WILLIAMS: SELBY PROVING HE WOULD SHINE IN ANY ERA

WILLIAMS: SELBY PROVING HE WOULD SHINE IN ANY ERA

Around the tournaments, in the bars, and even the players’ rooms, there is a prevailing wisdom that crops up more than any other single viewpoint about the relative standard of today’s game.

And it goes like this. The strength in depth, with players right the way down the rankings capable of stringing big breaks together, has never been higher. This means fewer easy matches early on in tournaments, no room for complacency from the leading lights.

But the other side of it concerns the very best, and many believe that Stephen Hendry, Ronnie O’Sullivan, Mark Williams and John Higgins in the late 1990s were better than their top-four equivalents today.

With Higgins currently at No3, let us say for the sake of argument that we are comparing those four to Mark Selby, Stuart Bingham, Judd Trump and Shaun Murphy, actually listed at five this week.

Selby couldn’t be doing much more than he is to change this perception. The Masters sees him at world No1 for the 101st week in a row, a phenomenal achievement and a sequence unlikely to be broken any time soon.

The 33-year-old, arriving at Alexandra Palace as reigning world and UK champion, exudes the confidence of a man at the absolute peak of his powers – confident, fulfilled on and off the table, and building up the kind of aura that frightens opponents and gives a player easy frames.

His lead of approaching £500,000 at the top of the ranking prize-money list is almost unheard of, and as Selby rattled in a fluent break of 139 on Wednesday afternoon against Williams you were left thinking he must surely have won over anyone still carping about his ‘style of play’.

No one wants to play Selby in a deciding frame at the Masters, where over the years he has such a superb record of somehow getting through such shootouts. But Williams almost pipped him, denied principally by a savage kick on a blue when well set. One clutch clearance of 89 from Selby later, and Williams was back in the pavilion, and Selby through as a 6-5 winner.

And it was in the aftermath of this last-16 clash in north London that Williams was asked about Selby’s current form, and where he might stand in that comparison with Hendry and the class of 1992 in their pomp.

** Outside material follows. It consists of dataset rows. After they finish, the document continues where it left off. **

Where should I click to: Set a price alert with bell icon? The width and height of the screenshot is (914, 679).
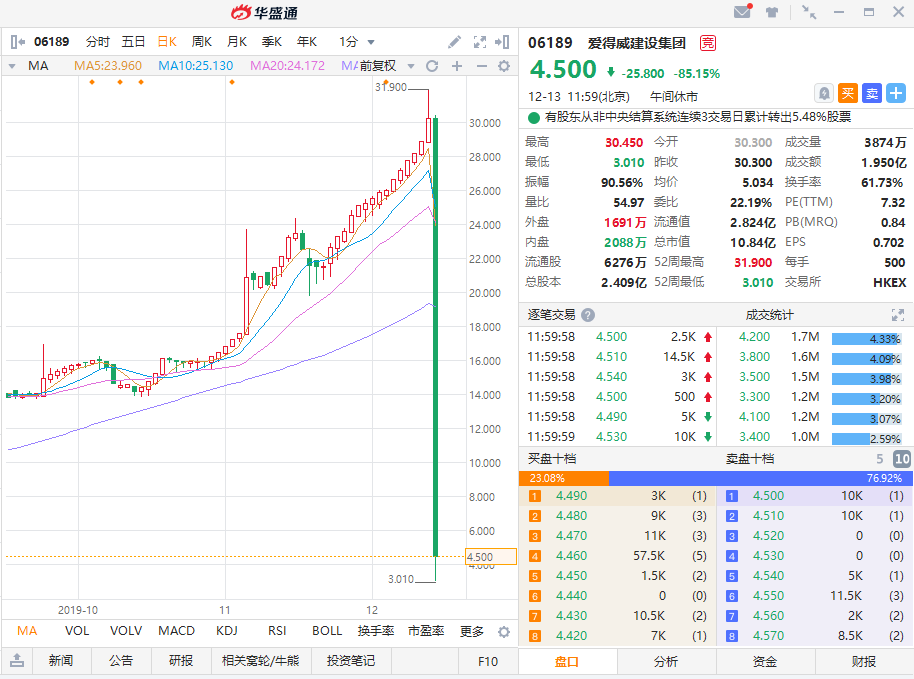click(x=823, y=93)
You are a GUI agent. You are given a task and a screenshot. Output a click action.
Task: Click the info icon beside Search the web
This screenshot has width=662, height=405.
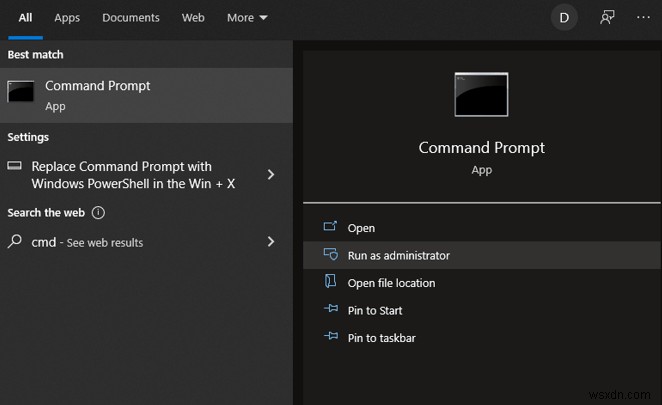tap(98, 213)
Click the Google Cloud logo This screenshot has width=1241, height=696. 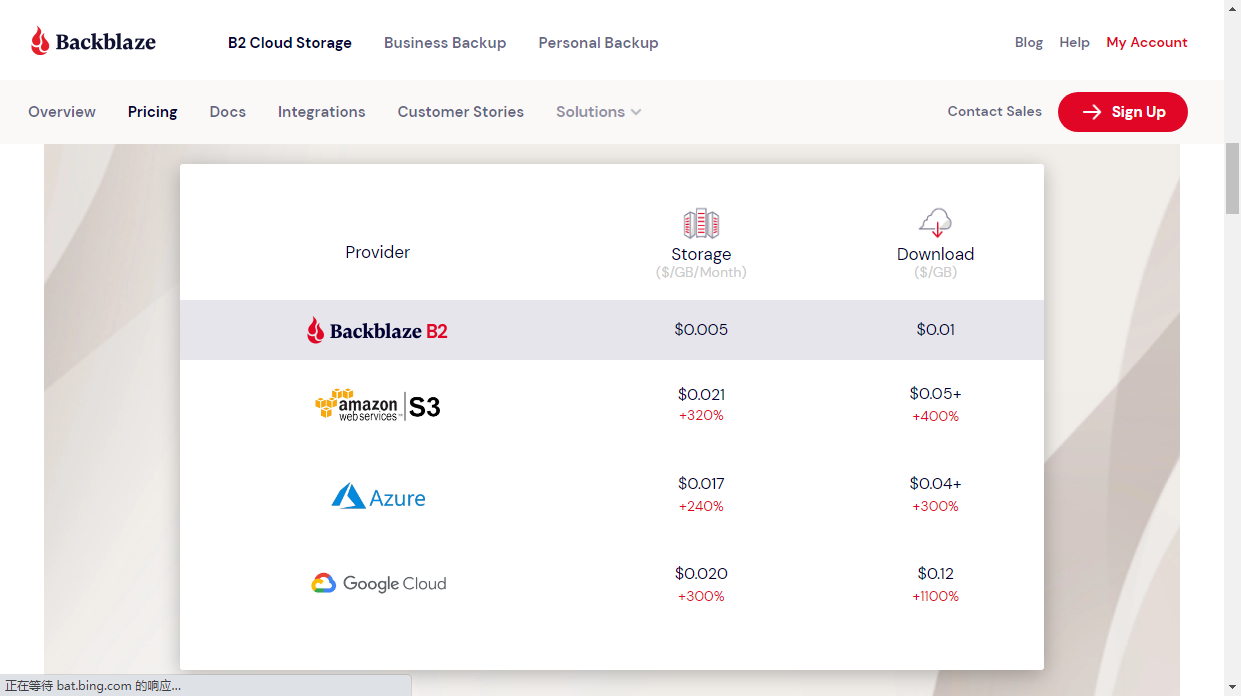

The fact that the Welshman paid such a generous tribute to Selby within minutes of having himself been dealt such a cruel and undeserved blow in the deciding frame made it all the more heartfelt and pertinent.

Two-time Masters winner Williams, 41, said: "You see all the other players, Ding, Trump, Robertson, they are excellent players but they are not in this fella’s league just at the moment. He is miles above them.

“And he could be world No1 in any era, going back 20 or 30 years, or 20 or 30 years from now. He is good enough, and has everything. And he is a lucky ****!

“But seriously Mark is the only one in my opinion of the current top four or five, John excepted because he is still there, that could push to jump into that four you are talking about.

“Out of anyone playing now he is the only one that would have stood a chance of regularly challenging us four at that time. It would still be difficult, but he would have a chance.

“In this match you have to say it was a great break from Mark to win it, however sick I was about the kick.

“He played fantastically well, that’s why he is world No1 and he is a class act on and off the table. You can’t have a better player to represent our sport.”